Vita Chiesa

Ius soli, Galantino: «Dare diritti e doveri»

Parlare di “ius soli”, ha precisato il vescovo, significa, come ha detto il cardinale Bassetti nella prolusione, “porre attenzione all’integrazione, che resta parola morta, parola sterile se non passa attraverso il riconoscimento della cittadinanza a coloro che sono nati in Italia, parlano la nostra lingua, assumono la nostra memoria storica e i valori che porta con sé. Su questi temi non si può derogare, ed è tutto quello che è previsto dalla legge”. “Certo, ci sono leggi migliori, tutte le leggi si possono migliorare”, ha ammesso Galantino, “ma non possiamo ridurre tutto al fatto che chiunque metta piede in Italia divenga automaticamente cittadino italiano. Non ho letto niente del genere nella proposta dello ‘ius soli’”. “Su questo tema – ha osservato il segretario generale della Cei – si sono scaricate tante tensioni, tutto ciò che di peggio attiene all’immigrazione e tutto quello che è legato al terrorismo. Chi parla di ius soli invoca queste motivazioni che non c’entrano niente: lo ius soli non riguarda chi, per un motivo o nell’altro, mette piede sul suolo italiano”. Galantino ha ricordato il caso delle donne migranti che arrivano incinte nel nostro Paese: “La stragrande maggioranza di loro non sono partite incinte, ma sono state violentate. Se una di loro partorisce appena arrivata sulla spiaggia, sicuramente non avrà la cittadinanza italiana”. “L’approvazione dello ius soli contribuirà a ridurre il popolo dei senza patria – la tesi del vescovo – ma non per la bontà o il buonismo di qualche parte politica. A precise condizioni: la nascita, la lingua, la memoria storica che implica la condivisione degli stessi valori. Si può parlare di ius soli solo contemperando dare e avere, diritti e doveri, che devono avere la stessa forza, perché sbilanciarsi da una o dall’altra parte significa non tener conto che ci sono uomini e donne con la loro dignità”. La proposta di legge sullo “ius soli”, ha fatto notare inoltre Galantino, “è stata approvata due anni fa da chi oggi dice di non volerne sapere”. “Il Vaticano per chi vota? La Chiesa per chi vota?”. A queste domande che circolano tra la gente, Galantino ha risposto che “la Chiesa non vota, non è chiamata a votare, ma a richiamare il cuore delle persone  che, se vivono in determinate condizioni e danno certe sicurezze, non vedo perché non debbano godere di diritti e non si debba chiedere loro con chiarezza dei doveri”.
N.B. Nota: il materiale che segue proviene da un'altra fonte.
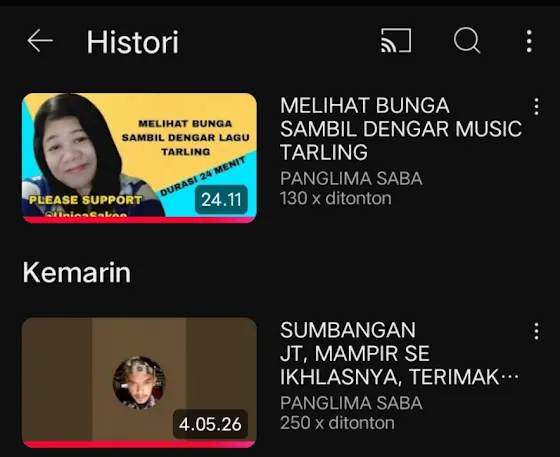
Task: Open the top bar overflow menu
Action: pyautogui.click(x=529, y=41)
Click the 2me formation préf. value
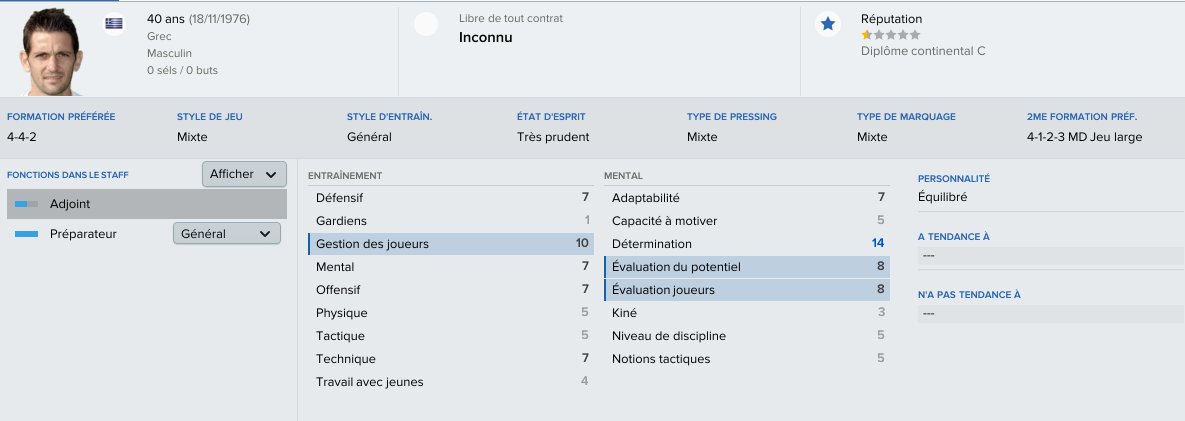 (1084, 137)
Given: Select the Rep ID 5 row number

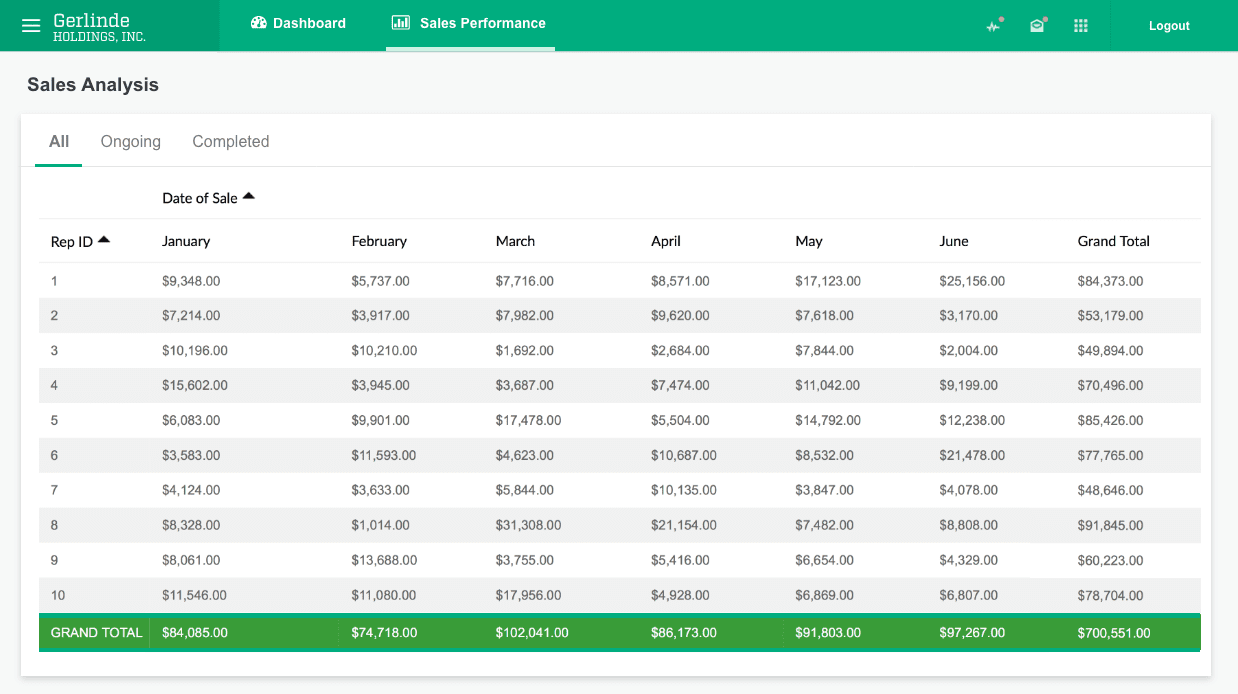Looking at the screenshot, I should (x=55, y=421).
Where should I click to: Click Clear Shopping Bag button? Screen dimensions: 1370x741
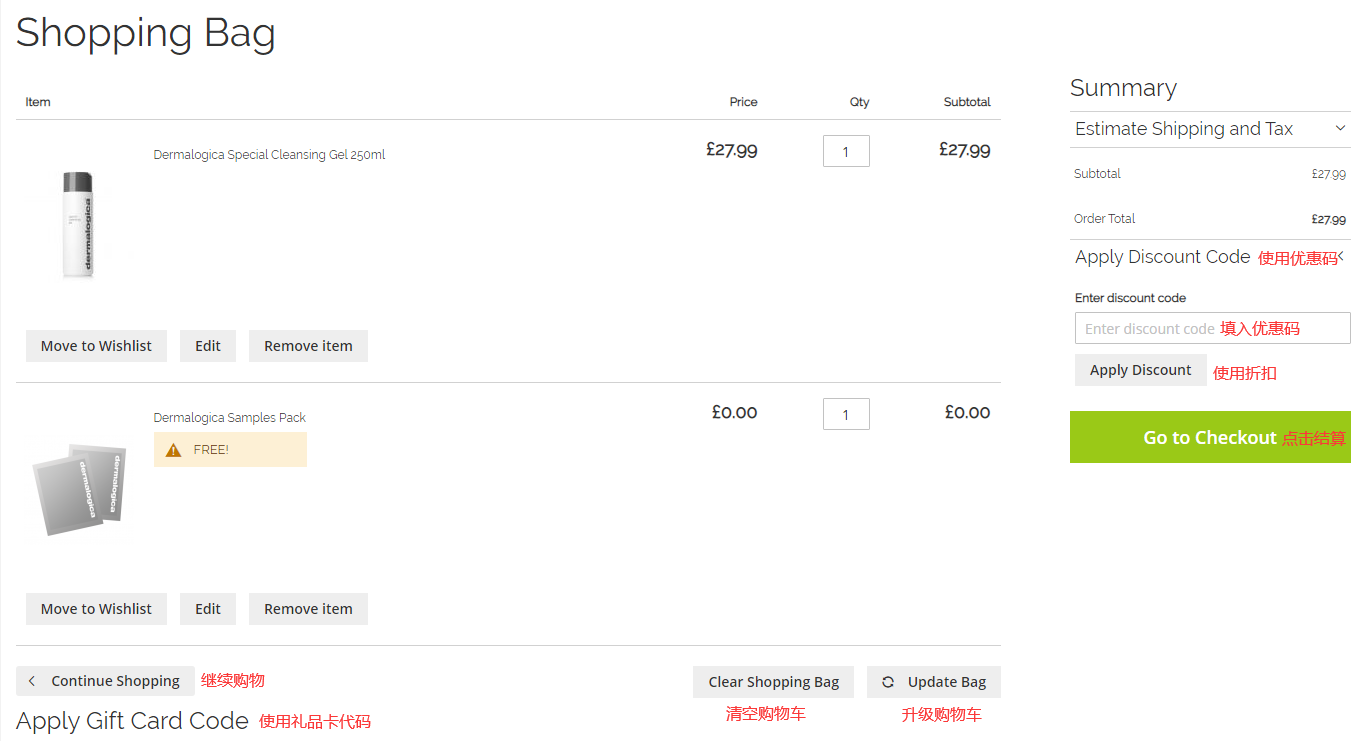[x=773, y=682]
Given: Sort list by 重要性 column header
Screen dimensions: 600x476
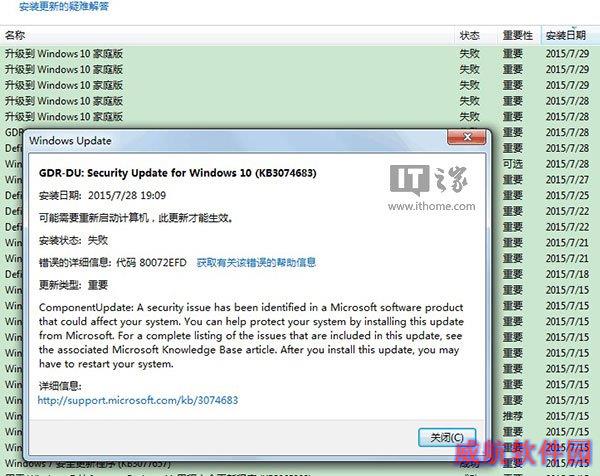Looking at the screenshot, I should (x=519, y=36).
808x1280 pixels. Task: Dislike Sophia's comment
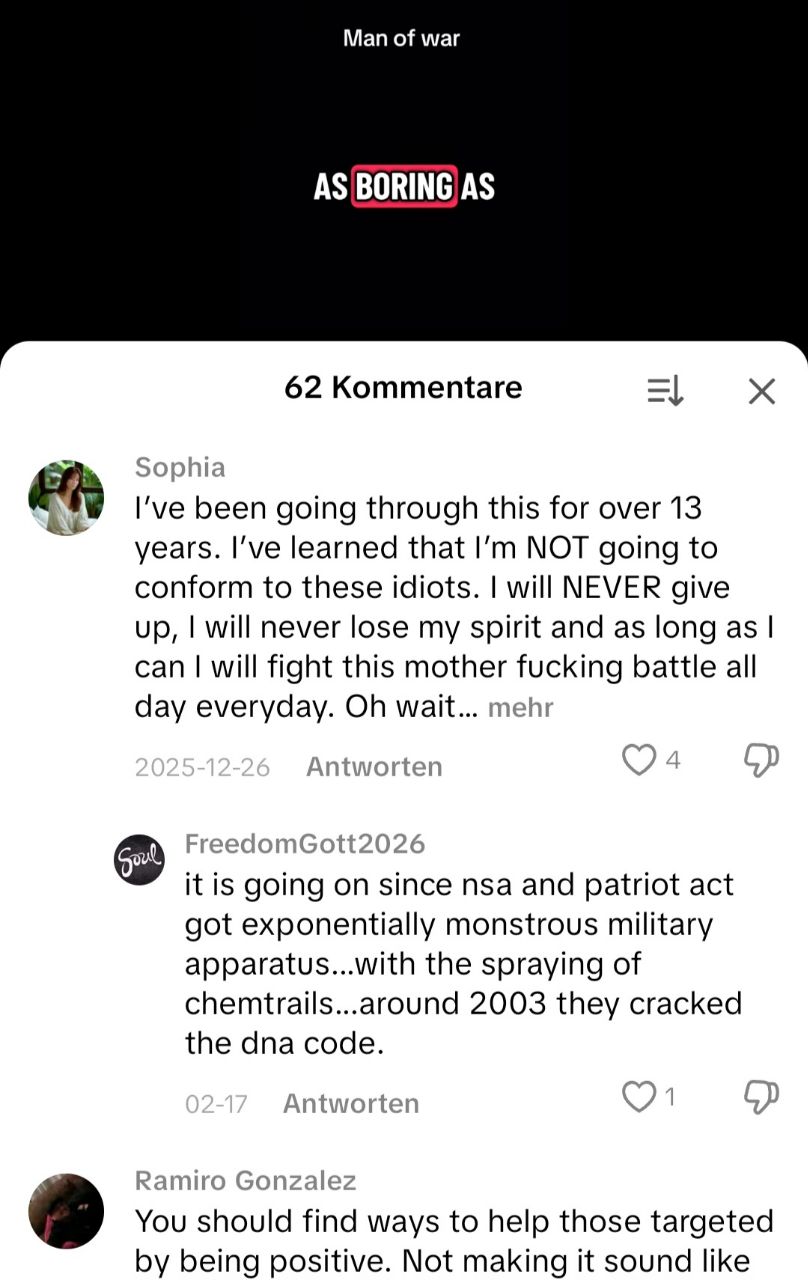(x=762, y=761)
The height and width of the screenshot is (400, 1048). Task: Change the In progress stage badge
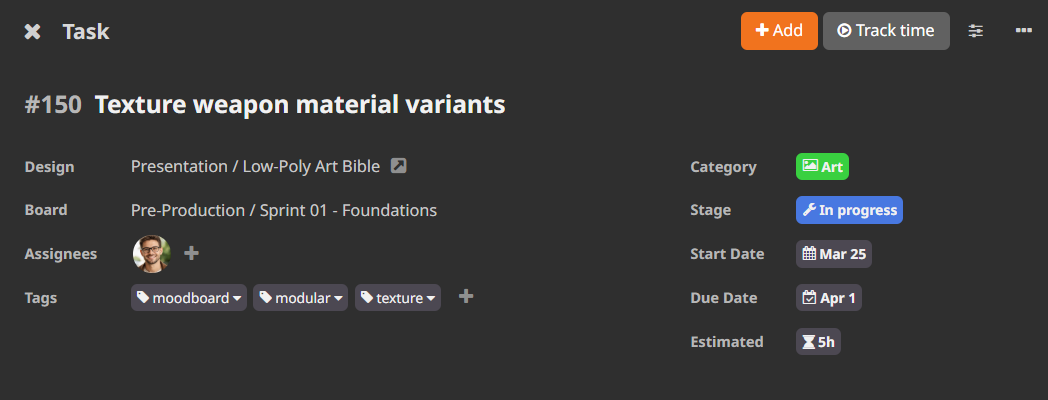[x=849, y=210]
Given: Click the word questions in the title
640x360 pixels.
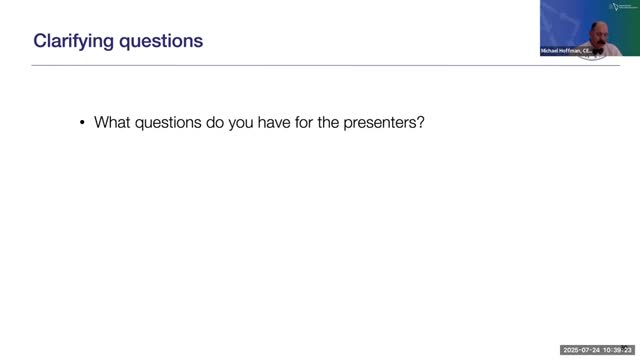Looking at the screenshot, I should [161, 42].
Sugli abusi da parte del clero, Galantino ha affermato che “la Chiesa si sta muovendo, ma a me piacerebbe che sul tema della pedofilia anche altre realtà si interrogassero”. Secondo il segretario della Cei, “Non è che il 90% dei pedofili sono preti o religiosi: ci sono insegnanti, medici, allenatori, c’è di tutto. La scuola cosa sta facendo? Il mondo dello sport cosa sta facendo? Il mondo del turismo cosa sta facendo? Tanti turismi sessuali sono pedofilia, non altro, e sono viaggi organizzati, non alla chetichella”. Alla Chiesa, per Galantino, spetta il dovere “di non arroccarsi e di chiedere perdono per i suoi ritardi”, denunciati recentemente anche dal Papa. “Le parole del Papa – ha affermato a questo proposito il segretario generale della Cei – non possono che incoraggiarci ad andare avanti, a non mollare su questo tema che è molto importante”.